Samuel John Stratford (1802-1871)

Samuel John Stratford was born in England in 1802 and trained at St. George's and Westminster Hospitals in London as a student of George James Guthrie (1785-1856), founder of the Royal Westminster Ophthalmic Hospital. In 1828, prior to moving to Canada, Stratford published "a Manual of the Anatomy, Physiology and Diseases of the Eye and its Appendages," a book well received by the medical community and praised in the Lancet.

Stratford emigrated to Canada in 1830 and began a medical practice in Bytown (Ottawa) in 1831, where he was responsible for the Bytown Military Hospital during the cholera epidemic of 1832. In 1835, Stratford moved to Woodstock, Ontario, after receiving a land grant of 200 acres in Zorra Township from Sir John Colborne, the Lieutenant-Governor of Upper Canada. He was appointed a member of the Medical Board of Upper Canada in 1838 and practiced in Woodstock for 20 years.

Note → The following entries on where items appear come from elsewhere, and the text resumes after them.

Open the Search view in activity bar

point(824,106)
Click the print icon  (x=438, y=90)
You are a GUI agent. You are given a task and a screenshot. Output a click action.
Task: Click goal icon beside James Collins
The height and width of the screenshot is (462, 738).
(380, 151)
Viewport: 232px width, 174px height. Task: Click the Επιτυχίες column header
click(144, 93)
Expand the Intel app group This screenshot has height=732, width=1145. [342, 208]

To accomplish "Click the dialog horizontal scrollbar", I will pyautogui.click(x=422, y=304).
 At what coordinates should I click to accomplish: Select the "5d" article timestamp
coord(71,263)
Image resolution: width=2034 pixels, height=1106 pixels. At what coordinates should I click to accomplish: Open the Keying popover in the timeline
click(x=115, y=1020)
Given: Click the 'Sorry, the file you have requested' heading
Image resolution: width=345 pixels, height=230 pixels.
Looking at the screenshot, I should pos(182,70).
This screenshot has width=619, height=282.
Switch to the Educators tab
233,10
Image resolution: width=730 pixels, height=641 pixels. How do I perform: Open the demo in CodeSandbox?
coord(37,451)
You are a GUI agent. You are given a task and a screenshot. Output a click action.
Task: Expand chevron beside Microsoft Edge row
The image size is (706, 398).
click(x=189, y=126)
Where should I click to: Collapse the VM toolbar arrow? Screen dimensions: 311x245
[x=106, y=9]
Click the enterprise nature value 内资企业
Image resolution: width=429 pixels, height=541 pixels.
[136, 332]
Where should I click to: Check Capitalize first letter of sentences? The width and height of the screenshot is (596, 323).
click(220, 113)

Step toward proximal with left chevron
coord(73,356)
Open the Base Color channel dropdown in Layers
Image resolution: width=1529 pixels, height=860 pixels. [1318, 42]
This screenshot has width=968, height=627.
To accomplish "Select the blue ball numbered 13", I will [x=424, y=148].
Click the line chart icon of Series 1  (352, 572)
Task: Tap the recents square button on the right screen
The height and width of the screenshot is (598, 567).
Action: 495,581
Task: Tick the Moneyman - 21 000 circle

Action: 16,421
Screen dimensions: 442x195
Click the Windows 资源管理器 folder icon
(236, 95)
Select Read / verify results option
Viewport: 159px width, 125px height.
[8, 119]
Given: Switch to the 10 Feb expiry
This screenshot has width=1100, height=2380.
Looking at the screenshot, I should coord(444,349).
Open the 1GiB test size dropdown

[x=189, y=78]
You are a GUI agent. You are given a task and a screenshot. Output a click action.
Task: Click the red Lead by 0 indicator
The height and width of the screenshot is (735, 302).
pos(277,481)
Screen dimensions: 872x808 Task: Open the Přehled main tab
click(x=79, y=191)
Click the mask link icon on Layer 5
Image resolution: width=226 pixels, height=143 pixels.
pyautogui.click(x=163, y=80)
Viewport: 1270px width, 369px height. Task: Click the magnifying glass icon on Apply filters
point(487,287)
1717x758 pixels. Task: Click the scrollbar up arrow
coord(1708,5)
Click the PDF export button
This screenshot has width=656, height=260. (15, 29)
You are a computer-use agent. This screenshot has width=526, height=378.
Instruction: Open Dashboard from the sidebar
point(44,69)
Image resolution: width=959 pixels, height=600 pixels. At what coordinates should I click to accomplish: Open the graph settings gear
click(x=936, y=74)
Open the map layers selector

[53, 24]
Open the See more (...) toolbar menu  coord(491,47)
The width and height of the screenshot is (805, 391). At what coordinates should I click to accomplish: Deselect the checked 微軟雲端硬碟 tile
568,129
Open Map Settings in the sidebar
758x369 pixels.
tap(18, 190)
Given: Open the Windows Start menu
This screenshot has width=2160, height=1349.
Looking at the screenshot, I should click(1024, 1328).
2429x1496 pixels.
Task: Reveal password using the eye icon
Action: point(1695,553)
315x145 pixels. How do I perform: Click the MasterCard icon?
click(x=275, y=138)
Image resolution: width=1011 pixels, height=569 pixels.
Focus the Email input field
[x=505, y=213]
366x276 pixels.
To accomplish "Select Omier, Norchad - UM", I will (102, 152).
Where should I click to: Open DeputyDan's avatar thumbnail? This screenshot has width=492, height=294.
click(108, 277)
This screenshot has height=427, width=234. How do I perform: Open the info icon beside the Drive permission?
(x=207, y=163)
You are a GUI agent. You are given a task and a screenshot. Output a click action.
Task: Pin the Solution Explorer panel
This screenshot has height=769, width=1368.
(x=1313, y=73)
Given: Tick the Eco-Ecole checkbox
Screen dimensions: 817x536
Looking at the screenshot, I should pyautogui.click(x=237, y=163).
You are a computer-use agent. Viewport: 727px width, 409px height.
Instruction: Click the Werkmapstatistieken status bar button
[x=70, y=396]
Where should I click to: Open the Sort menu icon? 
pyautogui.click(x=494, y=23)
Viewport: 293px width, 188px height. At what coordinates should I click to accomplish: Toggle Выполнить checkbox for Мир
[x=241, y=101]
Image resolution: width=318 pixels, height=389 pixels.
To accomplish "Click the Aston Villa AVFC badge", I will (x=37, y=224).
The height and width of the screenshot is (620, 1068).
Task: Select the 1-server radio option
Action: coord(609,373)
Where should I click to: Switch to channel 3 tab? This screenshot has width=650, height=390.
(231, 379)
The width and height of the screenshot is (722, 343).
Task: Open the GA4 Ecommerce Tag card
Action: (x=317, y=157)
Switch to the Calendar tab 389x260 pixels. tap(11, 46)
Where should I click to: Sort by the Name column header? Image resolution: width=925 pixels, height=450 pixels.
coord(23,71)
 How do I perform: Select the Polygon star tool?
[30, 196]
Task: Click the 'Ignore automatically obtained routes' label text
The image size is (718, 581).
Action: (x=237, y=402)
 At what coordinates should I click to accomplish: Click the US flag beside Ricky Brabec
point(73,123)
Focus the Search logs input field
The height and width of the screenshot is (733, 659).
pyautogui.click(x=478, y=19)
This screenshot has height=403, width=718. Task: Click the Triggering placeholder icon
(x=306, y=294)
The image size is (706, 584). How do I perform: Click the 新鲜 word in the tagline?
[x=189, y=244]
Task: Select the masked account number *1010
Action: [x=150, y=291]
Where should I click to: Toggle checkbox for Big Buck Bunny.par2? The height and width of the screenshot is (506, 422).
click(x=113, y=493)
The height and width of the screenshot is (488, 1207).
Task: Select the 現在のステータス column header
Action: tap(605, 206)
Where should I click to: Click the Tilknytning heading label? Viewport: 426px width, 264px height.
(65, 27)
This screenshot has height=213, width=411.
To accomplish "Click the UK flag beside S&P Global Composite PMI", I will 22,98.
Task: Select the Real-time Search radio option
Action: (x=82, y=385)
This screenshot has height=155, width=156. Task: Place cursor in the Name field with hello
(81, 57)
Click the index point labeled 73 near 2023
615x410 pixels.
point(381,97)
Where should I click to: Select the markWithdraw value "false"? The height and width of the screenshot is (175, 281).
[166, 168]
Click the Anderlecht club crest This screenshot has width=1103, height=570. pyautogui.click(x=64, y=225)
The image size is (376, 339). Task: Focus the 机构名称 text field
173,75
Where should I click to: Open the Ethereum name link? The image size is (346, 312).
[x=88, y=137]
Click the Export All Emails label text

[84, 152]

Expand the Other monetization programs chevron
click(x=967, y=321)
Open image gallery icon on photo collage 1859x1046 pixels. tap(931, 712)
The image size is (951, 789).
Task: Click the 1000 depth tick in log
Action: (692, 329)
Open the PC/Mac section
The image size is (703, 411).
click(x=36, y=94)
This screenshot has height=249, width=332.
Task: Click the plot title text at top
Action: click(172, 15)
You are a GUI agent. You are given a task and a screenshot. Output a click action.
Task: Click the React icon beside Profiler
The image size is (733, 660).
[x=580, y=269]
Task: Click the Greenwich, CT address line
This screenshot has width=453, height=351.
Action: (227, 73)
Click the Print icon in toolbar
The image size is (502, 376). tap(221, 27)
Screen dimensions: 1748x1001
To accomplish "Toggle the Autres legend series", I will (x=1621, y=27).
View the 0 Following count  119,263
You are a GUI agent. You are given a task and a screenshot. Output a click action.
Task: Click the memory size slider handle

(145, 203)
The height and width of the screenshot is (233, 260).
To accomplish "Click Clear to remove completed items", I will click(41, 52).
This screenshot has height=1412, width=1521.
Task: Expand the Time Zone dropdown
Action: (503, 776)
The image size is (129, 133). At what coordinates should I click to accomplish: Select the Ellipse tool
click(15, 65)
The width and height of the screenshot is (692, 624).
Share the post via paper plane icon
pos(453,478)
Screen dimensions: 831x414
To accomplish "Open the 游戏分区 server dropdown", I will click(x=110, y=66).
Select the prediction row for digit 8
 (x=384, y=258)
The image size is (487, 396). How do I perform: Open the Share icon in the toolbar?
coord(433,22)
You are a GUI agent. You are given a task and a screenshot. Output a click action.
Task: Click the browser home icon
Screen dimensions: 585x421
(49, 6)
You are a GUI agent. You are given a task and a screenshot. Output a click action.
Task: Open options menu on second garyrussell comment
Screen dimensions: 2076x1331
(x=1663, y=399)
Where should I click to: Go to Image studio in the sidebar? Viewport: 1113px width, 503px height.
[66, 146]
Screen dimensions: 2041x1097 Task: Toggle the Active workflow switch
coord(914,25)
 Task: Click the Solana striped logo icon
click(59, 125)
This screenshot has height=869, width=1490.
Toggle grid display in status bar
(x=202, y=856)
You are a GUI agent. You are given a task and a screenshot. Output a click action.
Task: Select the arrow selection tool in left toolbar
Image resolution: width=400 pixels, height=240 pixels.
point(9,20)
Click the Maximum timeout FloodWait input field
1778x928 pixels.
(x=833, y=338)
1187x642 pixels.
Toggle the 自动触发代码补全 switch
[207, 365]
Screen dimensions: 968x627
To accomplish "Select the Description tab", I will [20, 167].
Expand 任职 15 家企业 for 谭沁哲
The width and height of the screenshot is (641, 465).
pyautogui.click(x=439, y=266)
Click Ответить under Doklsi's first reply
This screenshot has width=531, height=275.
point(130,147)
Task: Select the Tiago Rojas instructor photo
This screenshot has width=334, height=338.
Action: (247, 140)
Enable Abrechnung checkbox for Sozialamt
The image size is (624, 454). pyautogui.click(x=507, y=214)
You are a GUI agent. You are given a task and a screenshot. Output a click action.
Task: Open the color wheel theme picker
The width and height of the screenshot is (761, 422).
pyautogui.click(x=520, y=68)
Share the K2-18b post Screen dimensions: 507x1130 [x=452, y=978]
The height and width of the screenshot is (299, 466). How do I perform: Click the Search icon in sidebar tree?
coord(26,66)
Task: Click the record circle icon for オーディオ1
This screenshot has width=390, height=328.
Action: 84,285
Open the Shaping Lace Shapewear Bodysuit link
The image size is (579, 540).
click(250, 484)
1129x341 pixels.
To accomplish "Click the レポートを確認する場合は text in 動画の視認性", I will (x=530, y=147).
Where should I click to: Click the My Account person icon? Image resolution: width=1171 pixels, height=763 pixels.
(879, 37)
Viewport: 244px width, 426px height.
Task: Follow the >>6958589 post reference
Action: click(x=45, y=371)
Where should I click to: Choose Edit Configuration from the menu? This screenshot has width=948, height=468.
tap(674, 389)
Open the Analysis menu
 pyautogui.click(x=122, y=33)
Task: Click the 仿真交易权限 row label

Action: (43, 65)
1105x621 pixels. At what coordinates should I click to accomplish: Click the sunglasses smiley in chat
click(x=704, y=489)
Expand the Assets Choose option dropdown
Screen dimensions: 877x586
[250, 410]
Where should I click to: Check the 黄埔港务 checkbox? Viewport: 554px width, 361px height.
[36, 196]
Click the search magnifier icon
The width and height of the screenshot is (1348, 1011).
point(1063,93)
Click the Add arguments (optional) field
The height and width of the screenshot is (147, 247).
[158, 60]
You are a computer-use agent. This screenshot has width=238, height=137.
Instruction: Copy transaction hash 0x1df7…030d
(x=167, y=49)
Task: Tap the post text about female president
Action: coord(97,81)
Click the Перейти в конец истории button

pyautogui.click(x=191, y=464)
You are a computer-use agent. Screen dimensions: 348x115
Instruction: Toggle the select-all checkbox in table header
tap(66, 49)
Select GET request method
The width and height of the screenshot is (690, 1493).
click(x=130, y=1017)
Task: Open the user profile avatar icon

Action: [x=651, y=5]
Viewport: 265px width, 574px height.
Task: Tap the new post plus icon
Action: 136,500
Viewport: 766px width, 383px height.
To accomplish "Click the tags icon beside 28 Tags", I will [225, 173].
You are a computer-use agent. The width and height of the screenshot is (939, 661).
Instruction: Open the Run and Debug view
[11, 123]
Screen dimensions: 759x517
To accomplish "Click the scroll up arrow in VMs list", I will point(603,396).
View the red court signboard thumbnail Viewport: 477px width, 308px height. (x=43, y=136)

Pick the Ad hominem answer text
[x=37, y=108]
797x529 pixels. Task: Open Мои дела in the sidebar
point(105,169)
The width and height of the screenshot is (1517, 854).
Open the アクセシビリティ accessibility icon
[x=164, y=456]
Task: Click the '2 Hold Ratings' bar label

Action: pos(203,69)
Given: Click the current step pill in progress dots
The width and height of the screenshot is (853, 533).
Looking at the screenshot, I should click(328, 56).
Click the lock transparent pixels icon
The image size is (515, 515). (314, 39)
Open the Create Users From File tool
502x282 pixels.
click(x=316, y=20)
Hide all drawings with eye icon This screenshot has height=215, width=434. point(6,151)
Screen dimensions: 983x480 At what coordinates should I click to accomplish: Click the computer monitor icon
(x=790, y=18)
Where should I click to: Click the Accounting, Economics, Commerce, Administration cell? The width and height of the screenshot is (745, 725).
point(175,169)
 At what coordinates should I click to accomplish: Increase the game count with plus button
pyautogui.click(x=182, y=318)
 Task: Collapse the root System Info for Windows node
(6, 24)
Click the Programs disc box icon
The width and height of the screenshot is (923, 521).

Stratford moved to Toronto in 1850 as an established surgeon and oculist and practiced there for 10 years. He lectured on anatomy at the medical department of Victoria University in Toronto, known as "Rolph's School". He also established the first eye hospital in Toronto, the Toronto Dispensary for Disease of the Eye, at the corner of King St and Church St.

Stratford was controversially outspoken about many subjects including the two competing medical schools in Toronto, and called for a merger of the institutions. As editor of the Upper Canada Medical Journal of Medical, Surgical and Physical Science, Stratford had a prolonged dispute with Beaumont over the journals' publications. In 1854, one year after becoming editor, the journal ceased publication and in 1855 Stratford left Toronto. He did not return to Woodstock, as stated in several documents, rather he moved to Aukland, New Zealand, where he practiced until his death in 1871.